What Mainstream Coverage Is Getting Wrong

Most coverage of AI in education frames this as a fairness debate — rich kids have better AI tools, that's inequitable, we need to close the gap. That's the center-left spin.

That framing completely misses the actual catastrophe. The problem isn't who has access to AI. The problem is that grades are becoming meaningless — at every level, from fifth-grade Prodigy assignments to Harvard seminars. When a Harvard A and a high school A both reflect AI output rather than student mastery, the credential tells you nothing about the person holding it.

Employers know this. Graduate programs know this. And slowly, the market will price it in — which means the students who actually learned nothing but got good grades are going to hit a very hard wall.

The Solutions Nobody Wants to Actually Implement

Both Think Academy sources and The Harvard Crimson point toward the same fixes: oral exams, in-class assessments, version history requirements, direct observation of student reasoning. These are approaches teachers relied on before tech companies convinced everyone that automation was progress.

Harvard students are reportedly already shaping their course schedules around which professors enforce AI rules and which don't. That's arbitrage, not education.

The Crimson's Previn makes the sharpest point: grading reform and AI policy are NOT separate issues. You cannot fix one without fixing the other. Harvard treating them as parallel conversations means the reform is cosmetic.

● **GIVEN EXERCISE 1**: In the piece on AI in education, what fixes do Think Academy sources and The Harvard Crimson point toward?
● **GIVEN EXERCISE 2**: Rewrite the piece on AI in education between "The Solutions Nobody" and "arbitrage, not education.", inclusive, changing "arbitrage" to "gaming the system".
● **GIVEN EXERCISE 3**: Put this sentence from the piece on AI in education into Spanish: "You cannot fix one without fixing the other."

● **DATA SEGMENT**:
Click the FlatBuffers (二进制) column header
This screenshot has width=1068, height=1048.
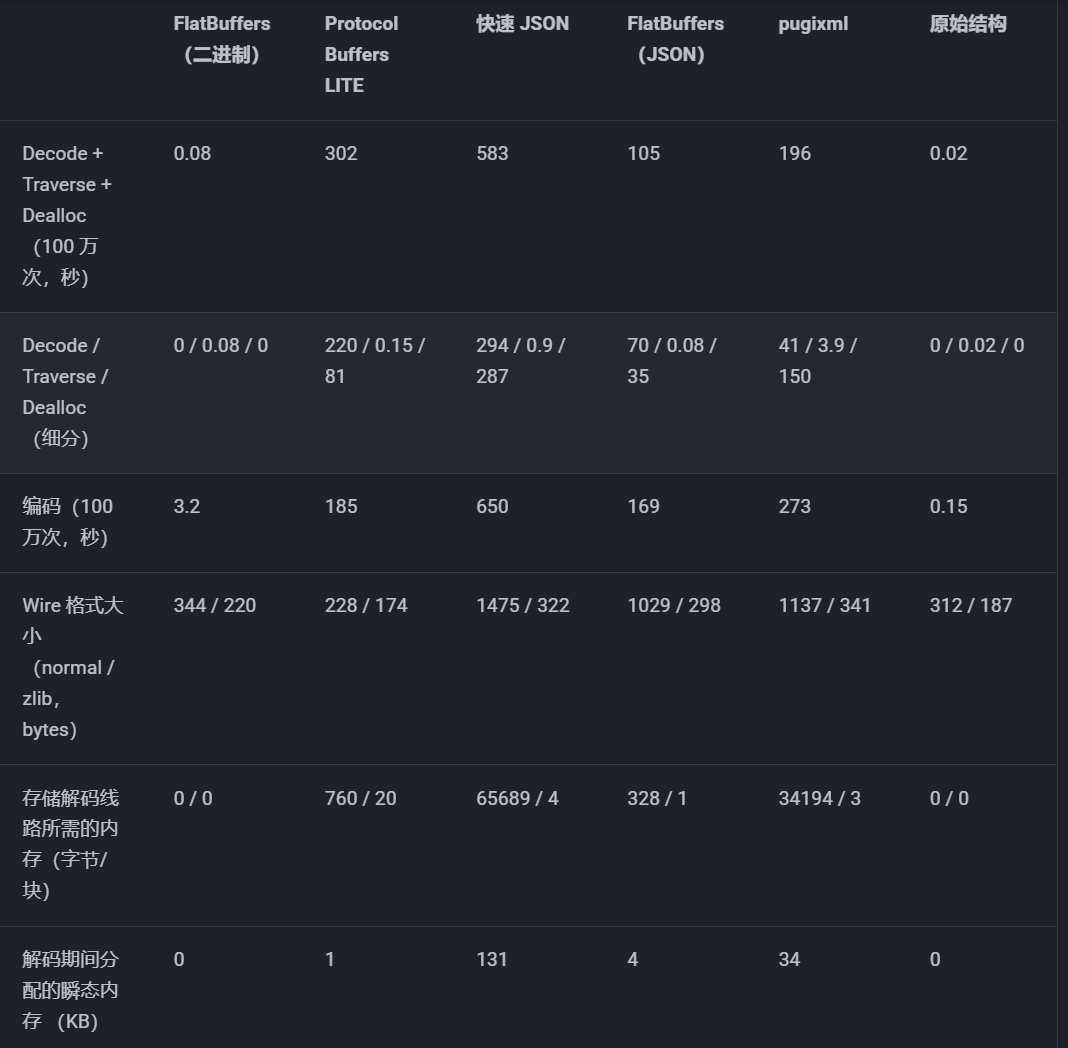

● **TASK ANSWER 1**: Oral exams, in-class assessments, version history requirements, and direct observation of student reasoning.

● **TASK ANSWER 2**:
The Solutions Nobody Wants to Actually Implement

Both Think Academy sources and The Harvard Crimson point toward the same fixes: oral exams, in-class assessments, version history requirements, direct observation of student reasoning. These are approaches teachers relied on before tech companies convinced everyone that automation was progress.

Harvard students are reportedly already shaping their course schedules around which professors enforce AI rules and which don't. That's gaming the system, not education.

● **TASK ANSWER 3**: No se puede arreglar uno sin arreglar el otro.